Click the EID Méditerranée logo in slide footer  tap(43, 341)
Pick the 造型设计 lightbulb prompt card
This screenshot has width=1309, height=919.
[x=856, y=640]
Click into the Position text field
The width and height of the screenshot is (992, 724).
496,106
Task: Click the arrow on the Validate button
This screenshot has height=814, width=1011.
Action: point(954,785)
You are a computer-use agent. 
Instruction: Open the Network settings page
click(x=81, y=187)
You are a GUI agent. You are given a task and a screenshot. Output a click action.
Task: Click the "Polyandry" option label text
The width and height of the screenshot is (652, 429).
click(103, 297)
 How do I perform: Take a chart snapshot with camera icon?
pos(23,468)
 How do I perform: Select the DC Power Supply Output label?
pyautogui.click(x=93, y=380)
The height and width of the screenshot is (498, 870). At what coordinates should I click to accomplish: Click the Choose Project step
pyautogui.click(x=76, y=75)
-=-=-
The records above are to be repeated in full, word for word.

Click the EID Méditerranée logo in slide footer  tap(43, 341)
Pick the 造型设计 lightbulb prompt card
This screenshot has width=1309, height=919.
[x=856, y=640]
Click into the Position text field
The width and height of the screenshot is (992, 724).
496,106
Task: Click the arrow on the Validate button
This screenshot has height=814, width=1011.
Action: point(954,785)
You are a computer-use agent. 
Instruction: Open the Network settings page
click(x=81, y=187)
You are a GUI agent. You are given a task and a screenshot. Output a click action.
Task: Click the "Polyandry" option label text
The width and height of the screenshot is (652, 429).
click(103, 297)
 How do I perform: Take a chart snapshot with camera icon?
pos(23,468)
 How do I perform: Select the DC Power Supply Output label?
pyautogui.click(x=93, y=380)
The height and width of the screenshot is (498, 870). At what coordinates should I click to accomplish: Click the Choose Project step
pyautogui.click(x=76, y=75)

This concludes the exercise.